We configured miniGhost so that boundaries are exchanged as soon as computation on a variable is completed. Illustrated in Figure 3(b) , we refer to this as "single variable aggregated faces" (SVAF). This means that, for the shaped charge problem, (up to) six messages, one to each neighbor, are transmitted for each variable update each time step. This results in 39 more messages for each boundary exchange, each of which is 1/40 the size of the BSPMA messages. The expectation was that this would result in a significant degradation of overall performance on current architectures, but might hint at improvements on higher scales on future systems. Instead, as illustrated by the graph in Figure 7 (a), the process re-ordered SVAF approach out-performed process re-ordered BSPMA.
Chama performance is shown in Figure 7 (b). First, we note some apparent anomalies, which we attribute to system noise in spite of the dedicated environment. Further, the SVAF strategy is again more effective than BSPMA (excepting what appears to be an anomaly at 8,192 cores). Piz Daint results, illustrated in Figure 7 (c), again show SVAF outperforming BSPMA, and perhaps hinting at better scaling with increasing core counts. Effective process mapping was used for each of the results shown. The Aries CE ("collective engine") provides special support for reduction and barrier operations, here demonstrated to provide a critical service.
V. SUMMARY
Expected architecture changes, driven by energy consumption and other constraints, compelled us to revisit some traditional and well-accepted strategies for sharing inter-process boundary data in PDEbased application programs. Herein we demonstrated an alternative to the ubiquitous BSPMA. Designed to exploit the capabilities of expected future architectures, the SVAF method provides a more natural coding style (data is sent as soon as it changes, maintaining stronger data coherence across the parallel processes), better use of available memory and bandwidth, and better scaling characteristics at high processor counts. Adding this strategy to CTH will require significant modification, so it is thus far untested in a full application. However, miniGhost has been demonstrated to represent CTH boundary exchange characteristics [6] . Its also worth noting that programming convenience has led some application developers (including those for CTH) to include the halo data for each variable in each exchange, often data is included that has not been modified. The SVAF strategy would eliminate this unnecessary data movement as the exchange is directly associated with the computation.
We also continue to see that in spite of improved interconnect technologies, process placement based on specific communication patterns is essential to exploiting the capabilities of the architecture. Similar experiments on different architectures, including a 6-core based XE6 (Hopper at NERSC) as well as the host-device configuration of the Cray XK6, also show benefits of this work, to be presented in future publications. Experiments using OpenMP for on-node computation reduces the overall message traffic, but the resulting messages are larger and thus also cause contention that adversely impacts scaling performance.

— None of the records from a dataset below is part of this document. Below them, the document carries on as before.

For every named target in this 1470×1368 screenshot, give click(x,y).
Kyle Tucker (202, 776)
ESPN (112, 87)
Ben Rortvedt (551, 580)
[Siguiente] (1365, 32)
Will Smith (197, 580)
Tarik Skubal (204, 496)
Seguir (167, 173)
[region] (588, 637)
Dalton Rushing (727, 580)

Future work includes a miniGhost implementation designed to hide communication costs through explicit computational overlap strategies, using MPI functionality as well as Fortran co-arrays. More complex computations are being incorporated to represent a broader set of codes, including those based on AMR. Our work is also informing the development of a more general process mapping capability [11] , useful to a broader set of applications.